Last weekend was busy with the last main shoot of the season and the BASC Ladies Introduction to Wildfowling course that I’d been asked to go along to.
Saturday was beautiful – the proper crisp, clear winter day, something we just haven’t had enough of this winter.
Last shoot day, Myr was allowed to sit on a lead during one of the drives, but the opportunity wasn’t there for her this time, but did she did come out at elevenses. She was a bit calmer than on previous occasions, but still more practice is needed.
Straight after the shoot we headed to the BASC course. Sadly due to last minute drop outs, there were only 2 ladies, but these were keen. One I had met at the first BASC Ladies Introduction to Duck Flighting that I attended in November, the other had only heard about it the week before but was keen to try something new.
They had already done some practice clay shooting, range judging and setting up hides, and I chatted with them about wildfowling, and added some reassurance.
I have noticed over time, that when people talk about wildfowling they tend to tell the bad stories: the time we got stuck, or the time the water came up, and so on. These are the times that people got it wrong, but when talking to someone that has never been wildfowling before before, telling stories in this way just scares them and risks putting them off. I fully believe that people need to know the risks and what they need to do to ensure that they don’t get stuck on a marsh, and what to do if the unexpected happens, but this should be done in a considered way.
After working out the best clothes for the two, (because waders designed for men don’t always fit women), and I confirmed that I’d find spare coats and gun slips (because nice tweed will be ruined on the marsh), we parted ways for the evening, and confirmed times to meet the next day.
I was slightly concerned about how much mud walking would be needed and on asking what the marshes were like was told “just like yours, horrible!” The problem with this is that ours are really pretty solid and easy walking.
I spent the night having bad dreams about it, panicking about getting stuck, but thankfully when the alarm went of at 4.25am I was back to my usual self.
BASC had teamed up with Blackwater Wildfowlers Association for the course, and the volunteers from BWA were brilliant. We met at one member’s house before travelling in convoy to the seawall. A 10 minute walk, with a small wade, along a shingle beach and we reached the marsh.
We split up into 2 groups at the start of the marsh and headed to different points. It was worse than ours, but nowhere near as bad as my dreams! While my feet were sinking in a few inches, they came out of the mud just as easily. With the tide being higher than ideal, one of the narrow bridges was half under water which added to the challenge!

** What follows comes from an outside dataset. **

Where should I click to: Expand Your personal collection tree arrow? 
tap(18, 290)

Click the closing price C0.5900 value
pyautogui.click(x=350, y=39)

I settled in my usual way, a bit higher than usual with water lapping around my ankles and listened to the sounds. There was a lot of brent geese just in front, but also mallard and the very occasional wigeon and teal – more than I’ve been hearing further up the coast!
As it got lighter the birds began to move. I had an opportunity on a teal, but wasn’t quick enough turning round.
As the sun rose the temperature dropped, something that always happens, and then the others got their opportunities, but unfortunately weren’t able to take home any ducks with them.
Dusting the frost off the gunslips, we headed back, with 2 new converts to wildfowling.